Octavio lo tomó y lo metió dentro de la carpeta.
—Tendremos que ir muy elegantes –soltó Daniela, regresando a su trabajo en la laptop.
Antes de arrancar el coche Octavio abrió la carpeta y sacó el sobre, y de él extrajo la invitación:
“Estimado Sr. Octavio Vázquez. Nos complace
anunciar la próxima apertura de nuestro complejo de hospedaje Ocean Deluxe, el
cual estará disponible al público el día quince de abril del presente año, por
lo que se ofrecerá un banquete de apertura, donde nos encantaría recibirlo a
usted y a su familia el día treinta de marzo en punto de las veinte horas”.
Dejó la invitación en el asiento del copiloto. Increíble lo rápido que pasaba el tiempo a veces. Le parecían apenas unos días cuando había contemplado al hotel todo abandonado. Y ahora estaban por reabrirle.
Esa noche se encerró en la habitación de su casa que usaba como su pequeño despacho. Sacó de un cajón el manuscrito y se apresuró a continuarlo.
“Las noches siguientes fueron cada vez menos pesadas. Crecer con Mónica pudo haber sido en cierta forma lo más normal del mundo, junto con ella, su esposo y el hijo que tuvieron. Pero lo cierto es que yo llevaba la sombra de mi familia original, su peso, a mis espaldas”.
La puerta del despacho se abrió y Ana entró. Le llevaba un chocolate caliente y galletas.

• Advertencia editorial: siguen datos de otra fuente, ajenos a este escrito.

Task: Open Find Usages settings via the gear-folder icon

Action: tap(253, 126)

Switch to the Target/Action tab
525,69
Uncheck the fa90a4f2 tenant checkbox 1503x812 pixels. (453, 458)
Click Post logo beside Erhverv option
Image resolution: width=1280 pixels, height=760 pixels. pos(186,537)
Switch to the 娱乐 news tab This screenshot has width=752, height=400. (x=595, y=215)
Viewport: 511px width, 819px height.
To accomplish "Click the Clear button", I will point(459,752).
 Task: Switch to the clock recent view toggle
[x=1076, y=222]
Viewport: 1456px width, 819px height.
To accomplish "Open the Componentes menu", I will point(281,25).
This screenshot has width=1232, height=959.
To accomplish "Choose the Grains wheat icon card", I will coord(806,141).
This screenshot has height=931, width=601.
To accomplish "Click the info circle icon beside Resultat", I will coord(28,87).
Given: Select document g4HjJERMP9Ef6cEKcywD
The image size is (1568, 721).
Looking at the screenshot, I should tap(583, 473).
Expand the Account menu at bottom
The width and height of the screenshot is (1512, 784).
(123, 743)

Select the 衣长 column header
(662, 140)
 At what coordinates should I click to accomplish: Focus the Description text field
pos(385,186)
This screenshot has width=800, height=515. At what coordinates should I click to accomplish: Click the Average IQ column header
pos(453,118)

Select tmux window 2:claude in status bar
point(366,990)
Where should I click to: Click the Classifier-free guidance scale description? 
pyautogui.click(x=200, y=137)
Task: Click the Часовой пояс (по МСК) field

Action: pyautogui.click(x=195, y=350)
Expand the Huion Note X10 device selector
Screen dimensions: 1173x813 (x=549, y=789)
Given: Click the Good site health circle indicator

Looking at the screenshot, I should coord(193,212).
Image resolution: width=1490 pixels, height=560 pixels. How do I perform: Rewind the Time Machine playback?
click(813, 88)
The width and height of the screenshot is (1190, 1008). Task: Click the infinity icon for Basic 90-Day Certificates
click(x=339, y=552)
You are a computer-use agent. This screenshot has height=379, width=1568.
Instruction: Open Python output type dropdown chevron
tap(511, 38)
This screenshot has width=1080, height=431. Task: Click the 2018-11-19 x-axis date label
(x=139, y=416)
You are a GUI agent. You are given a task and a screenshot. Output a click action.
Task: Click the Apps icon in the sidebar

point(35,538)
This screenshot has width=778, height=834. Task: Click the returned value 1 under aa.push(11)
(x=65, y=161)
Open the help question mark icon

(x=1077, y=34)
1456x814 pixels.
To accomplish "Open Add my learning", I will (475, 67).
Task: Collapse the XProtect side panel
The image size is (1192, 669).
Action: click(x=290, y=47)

—Te las manda mamá –le dijo. Las dejó en la mesa ante él y luego se sentó mirando curiosa el manuscrito—. Parece que has escrito mucho.
—Sí…, algo.
—¿Por eso te fuiste, verdad? Estás escribiendo un libro o algo así.
Octavio la miró con una sonrisa:
—Alguien me ha ayudado a escribir también, y ahora leo su parte.
—¿Cómo? ¿Dos autores? Qué raro.
—Y después tú nos ayudarás –le advirtió Octavio, sabiendo que a su hija le encantaba la escritura y hacía como dos años había ganado en un concurso de preparatoria—. ¿Sigues con lo del diario?
—A veces… las sesiones con el profesor René están por acabar. Y claro, si quieres les puedo ayudar a corregir.
Estiró su mano y tocó con sus dedos la tapa de la libreta.
—Cuando termine de leerlo, te lo daré –le dijo Octavio—. Es una promesa.
—Anda, pues –le dijo Ana—. Tomate el chocolate que se enfría.